Grounding DINO: Marrying DINO with Grounded Pre-Training for Open-Set Object Detection

Read original: arXiv:2303.05499 - Published 7/22/2024 by Shilong Liu, Zhaoyang Zeng, Tianhe Ren, Feng Li, Hao Zhang, Jie Yang, Qing Jiang, Chunyuan Li, Jianwei Yang, Hang Su and 2 others

🔎

Overview

Presents an open-set object detector called Grounding DINO
Combines Transformer-based detector DINO with grounded pre-training
Allows detection of arbitrary objects using human inputs like category names or referring expressions
Key solution is introducing language to a closed-set detector for open-set concept generalization

Plain English Explanation

Grounding DINO is a new object detection system that can identify all kinds of objects, not just a fixed set. It works by combining two key technologies:

Transformer-based Detector: Grounding DINO builds on the DINO object detector, which uses a Transformer neural network to identify objects in images.
Grounded Pre-training: Grounding DINO also incorporates "grounded pre-training", which means the system is pre-trained on language data (like text descriptions of objects) to better understand how language and visual concepts are related.

This combination allows Grounding DINO to detect any object that can be described with language, rather than just a limited set of predefined object categories. For example, it could detect "the red umbrella on the table" or "the large dog running in the park", even if those specific objects were not in its training data.

The key innovation is finding a way to effectively fuse the language and vision aspects of the system. Grounding DINO does this by dividing the object detection process into three phases and tightly integrating language at each step.

Overall, Grounding DINO demonstrates strong performance on a variety of open-set object detection benchmarks, setting new records in some cases. This advances the state-of-the-art in computer vision by moving beyond rigid object categories towards more flexible and human-centric object detection.

Technical Explanation

Grounding DINO builds on the DINO object detection model, which uses a Transformer-based architecture to perform object detection. To enable open-set detection, the researchers marry DINO with "grounded pre-training", which involves pre-training the system on language data to learn the connections between language and visual concepts.

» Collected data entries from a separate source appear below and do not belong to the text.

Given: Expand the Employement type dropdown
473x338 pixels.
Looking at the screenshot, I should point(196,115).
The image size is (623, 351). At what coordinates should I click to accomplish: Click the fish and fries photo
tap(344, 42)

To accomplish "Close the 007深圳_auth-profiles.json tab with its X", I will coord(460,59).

The key technical innovation is the way Grounding DINO fuses the language and vision modalities. The researchers divide the object detection process into three phases:

Feature Enhancer: This module takes the visual features from the Transformer and enhances them using language information.
Language-Guided Query Selection: The system selects which object proposals to focus on based on the language input.
Cross-Modality Decoder: This final module performs the ultimate object detection by decoding the cross-modal features.

By tightly integrating language at each of these steps, Grounding DINO is able to effectively leverage both visual and linguistic information to detect a wide range of objects, not just a fixed set.

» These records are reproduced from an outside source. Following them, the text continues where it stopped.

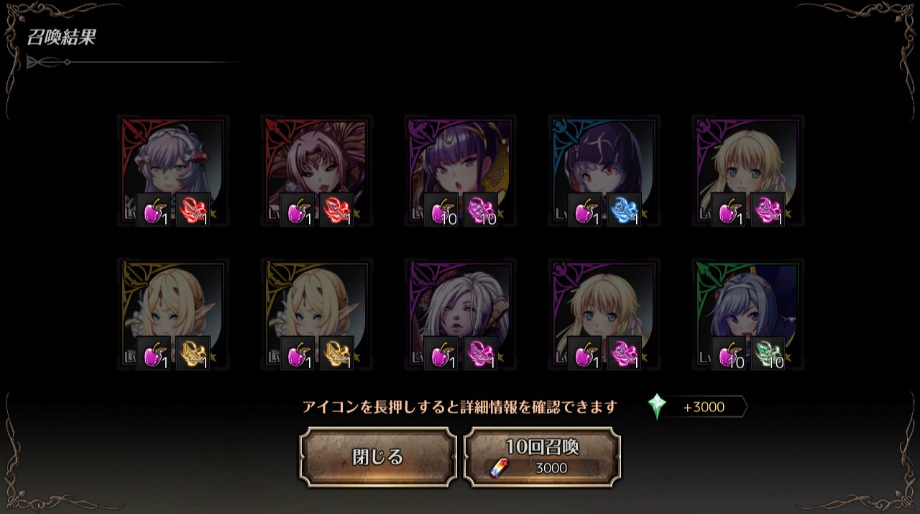Pick second blonde elf in gold frame
Screen dimensions: 920x514
[316, 314]
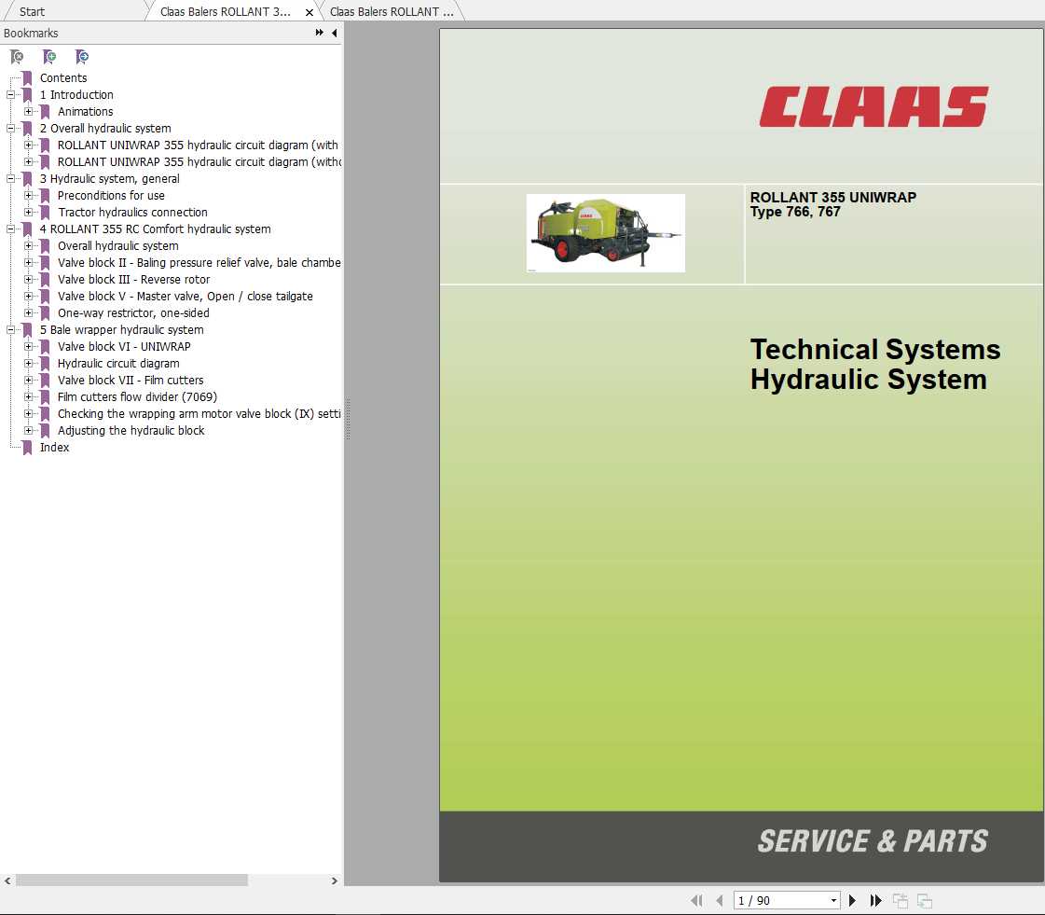Collapse the Bookmarks panel with the left-pointing arrow

335,33
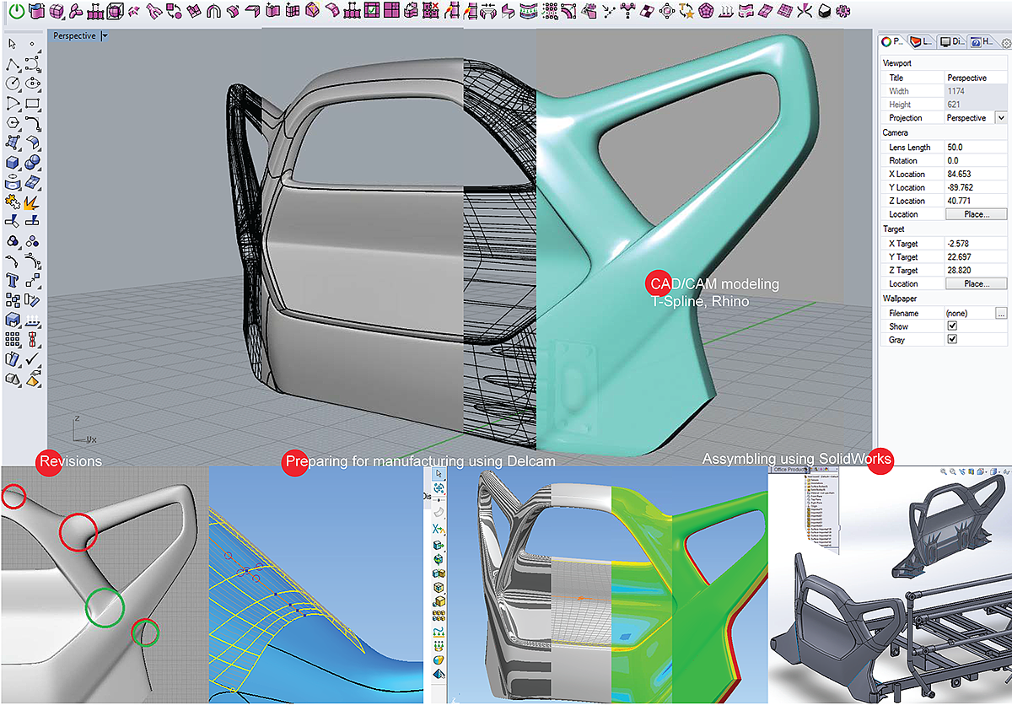This screenshot has height=716, width=1012.
Task: Activate the Box solid tool
Action: coord(13,163)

The researchers evaluate Grounding DINO on several benchmarks, including zero-shot transfer to the COCO dataset, the ODinW zero-shot benchmark, and referring expression comprehension tasks like RefCOCO/+/g. Grounding DINO achieves state-of-the-art results, setting new records in some cases.

Critical Analysis

The paper provides a thorough evaluation of Grounding DINO's performance on a variety of open-set object detection tasks. However, the authors do not delve deeply into the potential limitations or failure cases of the system.

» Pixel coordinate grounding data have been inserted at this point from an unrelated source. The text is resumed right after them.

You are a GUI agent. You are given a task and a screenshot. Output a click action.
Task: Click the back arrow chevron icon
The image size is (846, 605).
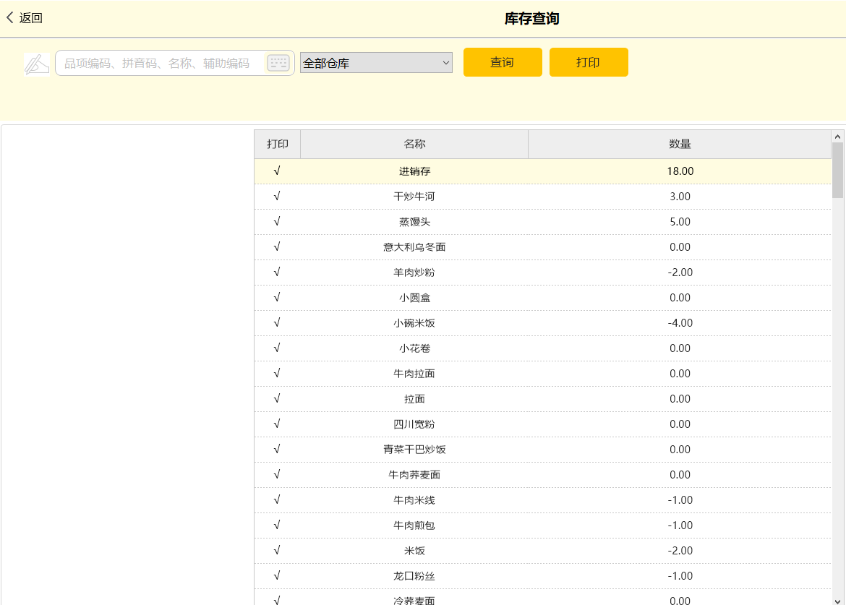pyautogui.click(x=9, y=18)
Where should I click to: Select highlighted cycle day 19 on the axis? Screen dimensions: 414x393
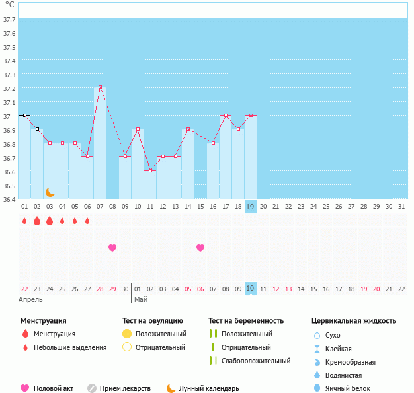tap(251, 206)
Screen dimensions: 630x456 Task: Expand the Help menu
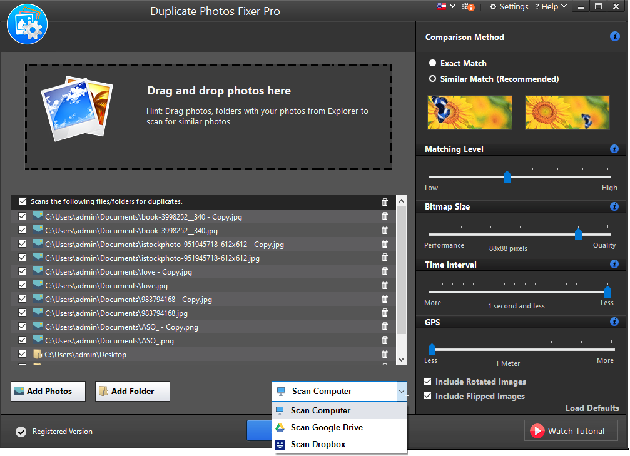(551, 6)
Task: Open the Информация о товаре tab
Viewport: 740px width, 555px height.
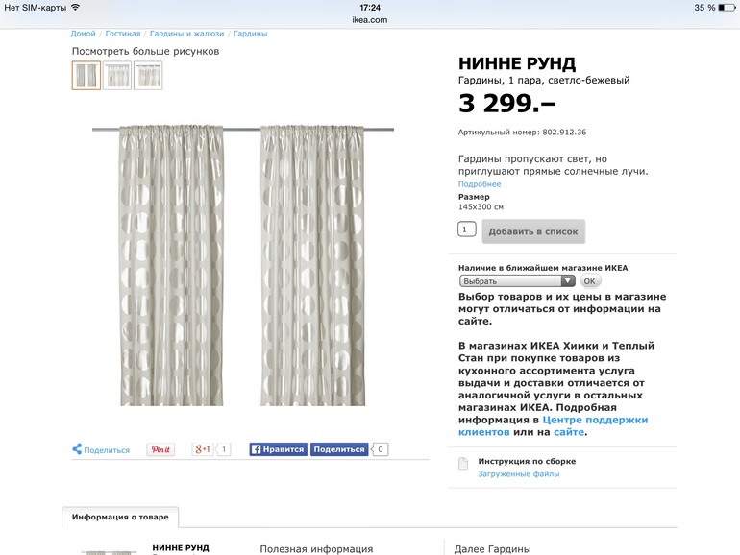Action: click(x=120, y=517)
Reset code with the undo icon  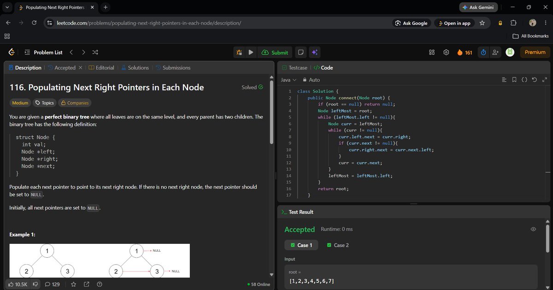534,80
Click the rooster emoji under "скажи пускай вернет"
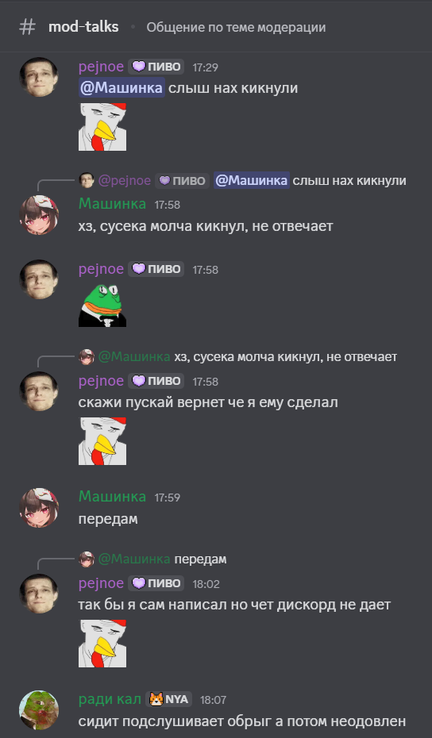Image resolution: width=432 pixels, height=738 pixels. point(102,441)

One area that could use more discussion is the reliance on language data for the grounded pre-training. While this is a key aspect of the approach, the paper does not explore how the quality, coverage, or biases in the language data might impact the system's performance, especially for detecting more obscure or specialized objects.

Additionally, the paper does not address potential fairness or ethical concerns that could arise from an open-set object detector. For example, if the language data used for pre-training reflects societal biases, the system could perpetuate or amplify those biases in its detections.

Overall, the research represents a significant advance in open-set object detection, but further exploration of the method's limitations and potential issues would strengthen the critical analysis.

Conclusion

This paper presents Grounding DINO, an innovative open-set object detector that combines Transformer-based computer vision with grounded language pre-training. By tightly integrating language and vision, Grounding DINO can detect a wide range of objects, not just a fixed set, using natural language inputs like category names or referring expressions.

The technical approach of dividing the object detection process into three phases and fusing language at each step is a key contribution. Grounding DINO demonstrates state-of-the-art performance on several open-set detection benchmarks, setting new records in some cases.

This research represents an important step forward in making object detection more flexible and human-centric, moving beyond rigid object categories towards a more natural, language-grounded understanding of the visual world. Further exploration of the method's limitations and potential ethical considerations could strengthen the work, but overall, Grounding DINO is a significant advance in open-set object detection.

This summary was produced with help from an AI and may contain inaccuracies - check out the links to read the original source documents!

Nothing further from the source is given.